Revise the rows below so that every "Image resolution" becomes "Screen size", with everything else left as it is.

##### DATA PROVIDED #####

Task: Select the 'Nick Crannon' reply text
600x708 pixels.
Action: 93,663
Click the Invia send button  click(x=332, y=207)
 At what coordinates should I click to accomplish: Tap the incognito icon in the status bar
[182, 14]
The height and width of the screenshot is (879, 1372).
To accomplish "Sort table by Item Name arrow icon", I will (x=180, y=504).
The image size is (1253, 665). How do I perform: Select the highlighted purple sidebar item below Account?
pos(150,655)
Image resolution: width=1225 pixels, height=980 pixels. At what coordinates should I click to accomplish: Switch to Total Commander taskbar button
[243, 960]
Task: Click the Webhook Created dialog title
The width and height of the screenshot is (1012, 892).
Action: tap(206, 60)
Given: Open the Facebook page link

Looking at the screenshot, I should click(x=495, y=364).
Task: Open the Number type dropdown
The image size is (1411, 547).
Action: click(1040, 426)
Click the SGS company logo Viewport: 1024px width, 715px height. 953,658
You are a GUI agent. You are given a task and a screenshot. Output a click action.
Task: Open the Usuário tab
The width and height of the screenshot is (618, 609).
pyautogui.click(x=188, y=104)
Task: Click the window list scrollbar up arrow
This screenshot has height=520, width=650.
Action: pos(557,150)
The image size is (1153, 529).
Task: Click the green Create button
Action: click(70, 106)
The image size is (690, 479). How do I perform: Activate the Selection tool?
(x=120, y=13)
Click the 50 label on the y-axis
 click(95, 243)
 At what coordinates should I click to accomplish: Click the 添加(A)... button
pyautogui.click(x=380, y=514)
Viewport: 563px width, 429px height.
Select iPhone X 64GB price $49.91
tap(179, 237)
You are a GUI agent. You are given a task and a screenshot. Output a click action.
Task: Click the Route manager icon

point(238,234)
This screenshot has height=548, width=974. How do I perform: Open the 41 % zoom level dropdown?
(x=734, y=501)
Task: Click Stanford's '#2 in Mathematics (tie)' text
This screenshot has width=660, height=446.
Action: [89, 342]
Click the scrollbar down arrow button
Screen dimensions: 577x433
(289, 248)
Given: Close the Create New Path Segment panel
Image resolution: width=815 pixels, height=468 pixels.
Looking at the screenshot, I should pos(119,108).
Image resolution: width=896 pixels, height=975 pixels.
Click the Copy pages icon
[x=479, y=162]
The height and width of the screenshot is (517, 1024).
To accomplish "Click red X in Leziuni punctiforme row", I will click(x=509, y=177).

#####

RESULT FOR THIS EXERCISE
Task: Select the 'Nick Crannon' reply text
600x708 pixels.
Action: 93,663
Click the Invia send button  click(x=332, y=207)
 At what coordinates should I click to accomplish: Tap the incognito icon in the status bar
[182, 14]
The height and width of the screenshot is (879, 1372).
To accomplish "Sort table by Item Name arrow icon", I will (x=180, y=504).
The image size is (1253, 665). How do I perform: Select the highlighted purple sidebar item below Account?
pos(150,655)
Screen size: width=1225 pixels, height=980 pixels. At what coordinates should I click to accomplish: Switch to Total Commander taskbar button
[243, 960]
Task: Click the Webhook Created dialog title
The width and height of the screenshot is (1012, 892).
Action: tap(206, 60)
Given: Open the Facebook page link

Looking at the screenshot, I should click(x=495, y=364).
Task: Open the Number type dropdown
The image size is (1411, 547).
Action: click(1040, 426)
Click the SGS company logo Viewport: 1024px width, 715px height. 953,658
You are a GUI agent. You are given a task and a screenshot. Output a click action.
Task: Open the Usuário tab
The width and height of the screenshot is (618, 609).
pyautogui.click(x=188, y=104)
Task: Click the window list scrollbar up arrow
This screenshot has height=520, width=650.
Action: pos(557,150)
The image size is (1153, 529).
Task: Click the green Create button
Action: click(70, 106)
The image size is (690, 479). How do I perform: Activate the Selection tool?
(x=120, y=13)
Click the 50 label on the y-axis
 click(95, 243)
 At what coordinates should I click to accomplish: Click the 添加(A)... button
pyautogui.click(x=380, y=514)
Viewport: 563px width, 429px height.
Select iPhone X 64GB price $49.91
tap(179, 237)
You are a GUI agent. You are given a task and a screenshot. Output a click action.
Task: Click the Route manager icon

point(238,234)
This screenshot has height=548, width=974. How do I perform: Open the 41 % zoom level dropdown?
(x=734, y=501)
Task: Click Stanford's '#2 in Mathematics (tie)' text
This screenshot has width=660, height=446.
Action: [89, 342]
Click the scrollbar down arrow button
Screen dimensions: 577x433
(289, 248)
Given: Close the Create New Path Segment panel
Screen size: width=815 pixels, height=468 pixels.
Looking at the screenshot, I should pos(119,108).
Screen size: width=896 pixels, height=975 pixels.
Click the Copy pages icon
[x=479, y=162]
The height and width of the screenshot is (517, 1024).
To accomplish "Click red X in Leziuni punctiforme row", I will click(x=509, y=177).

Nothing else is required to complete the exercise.